By
Frank Rich
New York Times
June, 1983
As it happens, one ideal couple for “The Real Thing” can be found at
the Barbican Theater, where the director Terry Hands has mounted an exquisite
“Much Ado About Nothing” with the Royal Shakespeare Company.
As Benedick and Beatrice—two lovers who, like Mr. Stoppard’s, mask
feelings with wit—Derek Jacobi and Sinead Cusack slowly but surely arrive at a
state of rapture that is intoxicating.
Miss Cusack, tomboyish at first, melts into femininity as she moves from
battling her co-star to embracing him. Mr.

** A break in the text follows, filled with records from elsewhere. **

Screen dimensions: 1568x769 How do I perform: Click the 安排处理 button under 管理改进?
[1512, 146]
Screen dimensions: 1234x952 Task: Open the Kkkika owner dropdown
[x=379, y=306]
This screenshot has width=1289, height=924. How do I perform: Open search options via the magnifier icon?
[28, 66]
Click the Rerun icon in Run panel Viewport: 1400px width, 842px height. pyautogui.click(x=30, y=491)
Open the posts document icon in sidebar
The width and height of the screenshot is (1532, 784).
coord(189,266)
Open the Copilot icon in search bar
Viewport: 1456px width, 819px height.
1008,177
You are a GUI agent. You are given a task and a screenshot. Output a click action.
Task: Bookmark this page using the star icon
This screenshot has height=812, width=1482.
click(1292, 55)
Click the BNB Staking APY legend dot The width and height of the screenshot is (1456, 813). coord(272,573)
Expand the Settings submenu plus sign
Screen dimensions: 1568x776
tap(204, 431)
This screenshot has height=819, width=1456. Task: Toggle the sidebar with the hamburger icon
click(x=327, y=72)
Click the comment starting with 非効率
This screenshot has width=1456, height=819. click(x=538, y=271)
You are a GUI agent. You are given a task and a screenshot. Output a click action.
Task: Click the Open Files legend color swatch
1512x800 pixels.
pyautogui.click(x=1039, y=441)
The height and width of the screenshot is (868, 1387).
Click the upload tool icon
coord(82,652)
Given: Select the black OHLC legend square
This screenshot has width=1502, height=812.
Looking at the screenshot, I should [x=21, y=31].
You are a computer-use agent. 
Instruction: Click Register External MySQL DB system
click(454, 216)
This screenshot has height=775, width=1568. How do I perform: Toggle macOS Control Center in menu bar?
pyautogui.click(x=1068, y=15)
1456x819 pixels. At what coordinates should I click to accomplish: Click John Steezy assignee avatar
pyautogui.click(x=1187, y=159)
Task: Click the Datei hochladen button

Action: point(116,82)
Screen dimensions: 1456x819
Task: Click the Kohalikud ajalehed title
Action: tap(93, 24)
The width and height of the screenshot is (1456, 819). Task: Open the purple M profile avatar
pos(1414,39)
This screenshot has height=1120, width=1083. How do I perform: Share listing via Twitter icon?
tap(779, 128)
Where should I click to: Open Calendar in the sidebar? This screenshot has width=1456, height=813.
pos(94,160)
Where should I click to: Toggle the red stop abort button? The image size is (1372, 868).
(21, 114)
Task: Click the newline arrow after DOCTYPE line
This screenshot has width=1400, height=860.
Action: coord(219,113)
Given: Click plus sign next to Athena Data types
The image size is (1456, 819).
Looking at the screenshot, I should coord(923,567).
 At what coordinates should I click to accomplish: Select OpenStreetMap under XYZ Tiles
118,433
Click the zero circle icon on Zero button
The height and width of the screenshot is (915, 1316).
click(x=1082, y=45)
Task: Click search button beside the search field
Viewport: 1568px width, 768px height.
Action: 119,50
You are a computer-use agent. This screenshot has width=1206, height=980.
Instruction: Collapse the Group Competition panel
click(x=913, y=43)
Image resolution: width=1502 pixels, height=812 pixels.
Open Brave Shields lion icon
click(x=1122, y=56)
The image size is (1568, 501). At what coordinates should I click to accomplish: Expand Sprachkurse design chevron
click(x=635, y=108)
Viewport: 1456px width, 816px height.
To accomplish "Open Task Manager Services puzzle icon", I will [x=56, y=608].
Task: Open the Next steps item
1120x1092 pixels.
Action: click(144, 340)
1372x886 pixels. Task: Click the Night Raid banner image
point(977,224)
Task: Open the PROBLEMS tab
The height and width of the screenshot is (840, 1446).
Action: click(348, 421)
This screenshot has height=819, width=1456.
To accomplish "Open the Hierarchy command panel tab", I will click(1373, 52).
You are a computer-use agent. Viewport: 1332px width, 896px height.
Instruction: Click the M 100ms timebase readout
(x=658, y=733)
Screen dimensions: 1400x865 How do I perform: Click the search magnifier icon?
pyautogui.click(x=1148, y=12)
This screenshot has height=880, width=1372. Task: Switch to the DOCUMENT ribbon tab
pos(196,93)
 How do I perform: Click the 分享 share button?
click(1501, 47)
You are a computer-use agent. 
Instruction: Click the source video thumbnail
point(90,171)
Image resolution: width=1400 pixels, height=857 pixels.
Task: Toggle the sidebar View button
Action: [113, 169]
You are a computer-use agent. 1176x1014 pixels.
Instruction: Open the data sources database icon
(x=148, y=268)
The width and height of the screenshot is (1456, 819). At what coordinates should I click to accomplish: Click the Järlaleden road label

Jacobi—generally not the most romantic of leading men—steadily simplifies an
initially broad performance until he seems a shy and kindly paragon of selfless
affection. We feel as if we’re watching Shakespeare’s progressively
more lilting and poetic language purify and reshape Benedick’s soul.
The world in which this pair’s war of words unfolds, designed by Ralph
Koltai, is a Rembrandt-hued box filled with mirrory surfaces, starry nights and
shimmering music (by Nigel Hess). By
the happy ending, all the superfluous furnishings have vanished and the whole
setting seems to twirl in heaven. The audience levitates as well.
This “Much Ado” is one of those rare occasions when, even after the
curtain calls, no one in the theater wants to go home.